8. The composition according to claim 1, comprising:

Vitamin E acetate, in the range of 30-40% (w/w);

D-panthenyl triacetate, in the range of 3-7% (w/w);

Vegetable oil (Olus oil), in the range of 20-30% (w/w); and further including

Bis-diglyceryl polyacyladipate-1 or Bis-Diglyceryl Polyacyladipate-2, or mixtures therefore, in the range of 20-30% (w/w).

9. The composition according to claim 1, wherein said composition is anhydrous.

10. The composition according to claim 1, wherein said composition does not include hydrocarbons of mineral origin.

11. Use of the composition according to claim 1, in cosmetics.

12. Use of the composition according to claim 1, in the treatment and/or prevention of dermatological pathologies.

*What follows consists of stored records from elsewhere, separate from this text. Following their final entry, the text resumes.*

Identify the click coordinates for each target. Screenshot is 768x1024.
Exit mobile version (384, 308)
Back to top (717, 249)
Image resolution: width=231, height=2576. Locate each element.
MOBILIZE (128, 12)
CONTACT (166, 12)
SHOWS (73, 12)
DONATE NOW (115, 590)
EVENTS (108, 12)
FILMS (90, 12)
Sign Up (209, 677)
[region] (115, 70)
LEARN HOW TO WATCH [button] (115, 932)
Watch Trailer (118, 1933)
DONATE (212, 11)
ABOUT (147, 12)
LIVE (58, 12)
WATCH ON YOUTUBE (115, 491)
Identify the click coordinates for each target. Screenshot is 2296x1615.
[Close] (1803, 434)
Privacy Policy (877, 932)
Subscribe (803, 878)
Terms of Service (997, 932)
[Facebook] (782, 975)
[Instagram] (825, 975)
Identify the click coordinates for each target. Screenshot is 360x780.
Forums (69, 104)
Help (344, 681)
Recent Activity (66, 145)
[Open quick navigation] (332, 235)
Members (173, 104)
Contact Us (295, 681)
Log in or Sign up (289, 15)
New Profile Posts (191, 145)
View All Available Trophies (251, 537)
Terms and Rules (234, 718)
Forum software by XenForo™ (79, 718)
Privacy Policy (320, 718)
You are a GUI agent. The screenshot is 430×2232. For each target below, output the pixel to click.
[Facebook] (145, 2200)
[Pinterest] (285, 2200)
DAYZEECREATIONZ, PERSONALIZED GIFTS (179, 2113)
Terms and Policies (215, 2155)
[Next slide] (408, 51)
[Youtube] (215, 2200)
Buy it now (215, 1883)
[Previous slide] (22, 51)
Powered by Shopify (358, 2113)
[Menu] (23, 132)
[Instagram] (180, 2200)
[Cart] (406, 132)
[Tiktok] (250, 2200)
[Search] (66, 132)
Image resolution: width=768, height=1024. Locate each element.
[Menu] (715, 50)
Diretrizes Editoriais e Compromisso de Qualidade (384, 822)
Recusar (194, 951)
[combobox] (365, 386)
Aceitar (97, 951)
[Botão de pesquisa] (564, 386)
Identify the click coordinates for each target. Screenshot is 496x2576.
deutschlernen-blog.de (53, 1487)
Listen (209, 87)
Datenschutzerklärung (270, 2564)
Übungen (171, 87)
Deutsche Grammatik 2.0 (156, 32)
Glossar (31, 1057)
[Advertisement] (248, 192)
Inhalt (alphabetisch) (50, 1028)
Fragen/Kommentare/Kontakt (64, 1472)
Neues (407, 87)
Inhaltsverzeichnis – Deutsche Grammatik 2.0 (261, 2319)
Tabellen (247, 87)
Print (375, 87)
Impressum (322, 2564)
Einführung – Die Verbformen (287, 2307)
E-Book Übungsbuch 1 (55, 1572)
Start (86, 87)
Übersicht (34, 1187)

13. Use of the composition according to claim 12, wherein the dermatological pathologies are selected from the group consisting of: haemorrhoids, fissures, bedsores, dermatitis, disorders of the perianal and anorectal area, such as itching, smarting, irritation and pain, congestion of the haemorrhoidal vascular plexuses, prolapse of the mucous lining of the anorectal duct.

14. Use of the composition of claim 7 in the treatment of dermatitis of the anogenital area.

15. Use of the composition of claim 8 in the treatment of haemorrhoids.

16. Method of treatment and/or prevention of dermatological pathologies by applying an effective amount of the composition according to claim 1 to one or more body areas of a subject in need thereof.

17. The method according to claim 16, wherein the dermatological pathologies are selected from the group consisting of: haemorrhoids, fissures, bedsores, dermatitis, disorders of the perianal and anorectal area, such as itching, smarting, irritation and pain, congestion of the haemorrhoidal vascular plexuses, prolapse of the mucous lining of the anorectal duct.

18. Method of treatment of dermatitis of the anogenital area by applying an effective amount of the composition according to claim 7 to one or more body areas of a subject in need thereof.

19. Method of treatment of haemorrhoids by applying an effective amount of the composition according to claim 8 to one or more body areas of a subject in need thereof.